* TASK GOAL
Leaving out the pictures, print exactly the lines from the one holding "Viewport: 677px width, 492px height." to the last line of the entries below, both included, and nothing more.

[Stored data entries]
Segment Open

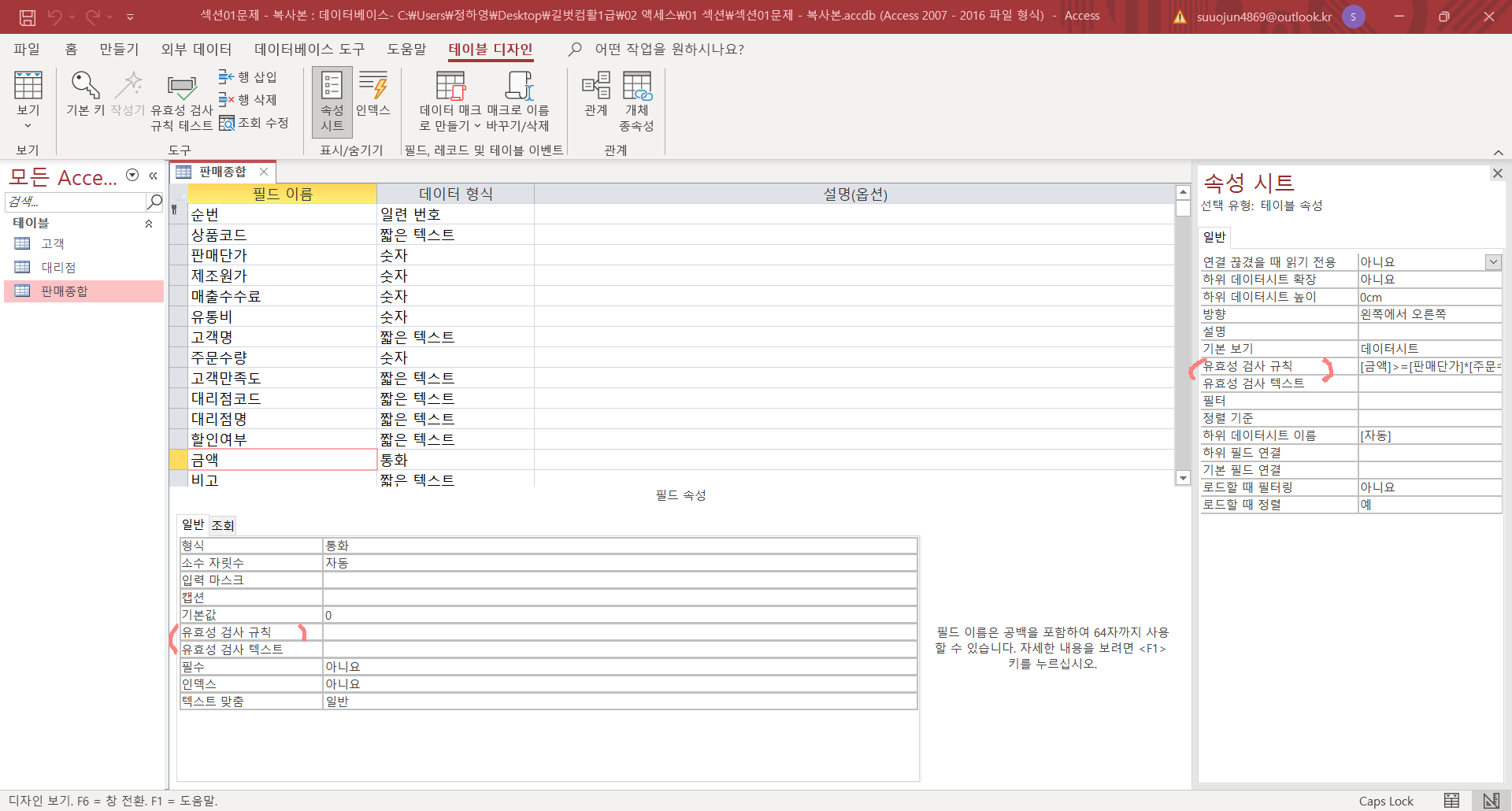Collapse the navigation pane with chevron button

tap(154, 176)
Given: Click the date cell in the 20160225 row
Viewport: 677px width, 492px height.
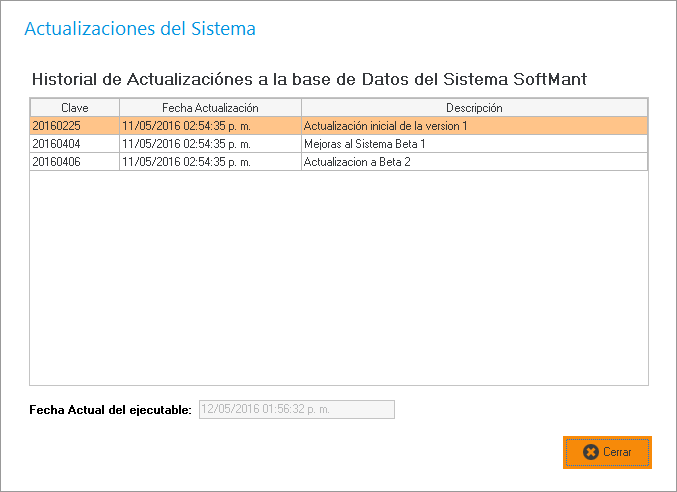Looking at the screenshot, I should point(210,126).
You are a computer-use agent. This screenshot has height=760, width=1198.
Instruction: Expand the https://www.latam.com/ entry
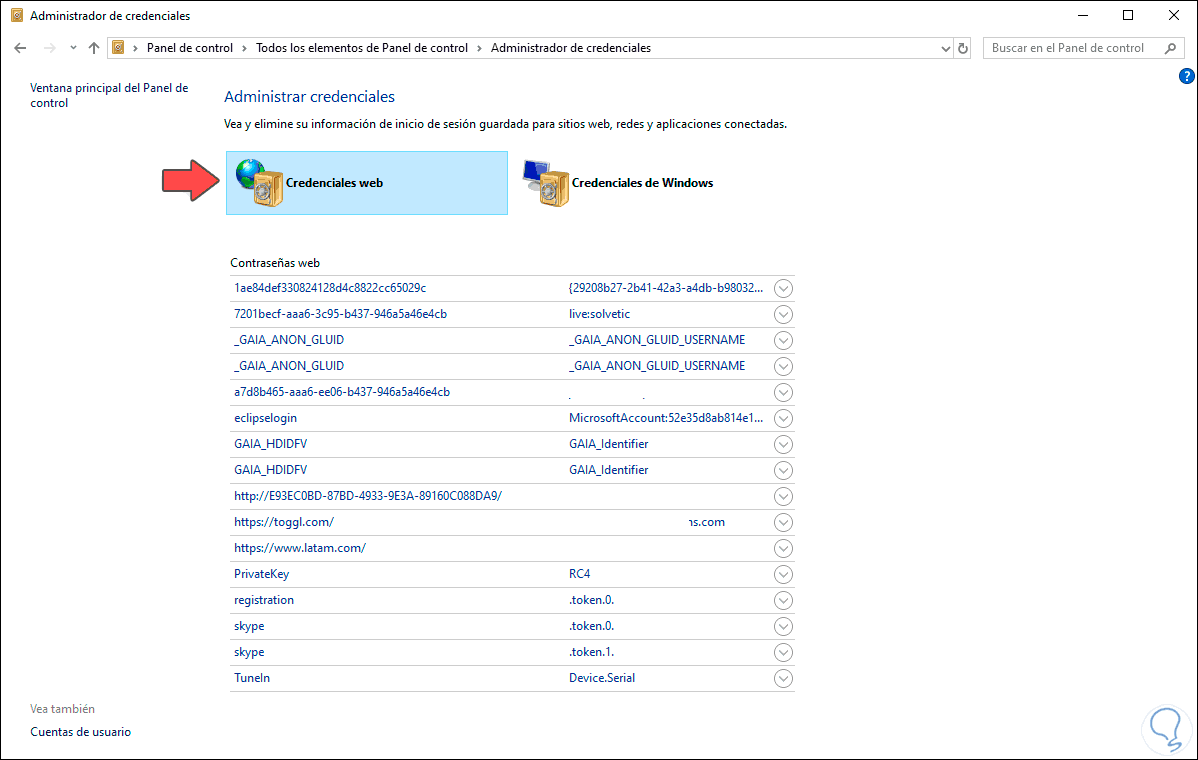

Segment Closed

* WRITTEN SOLUTION
Viewport: 677px width, 492px height.
Looking at the screenshot, I should point(210,126).
You are a computer-use agent. This screenshot has height=760, width=1198.
Instruction: Expand the https://www.latam.com/ entry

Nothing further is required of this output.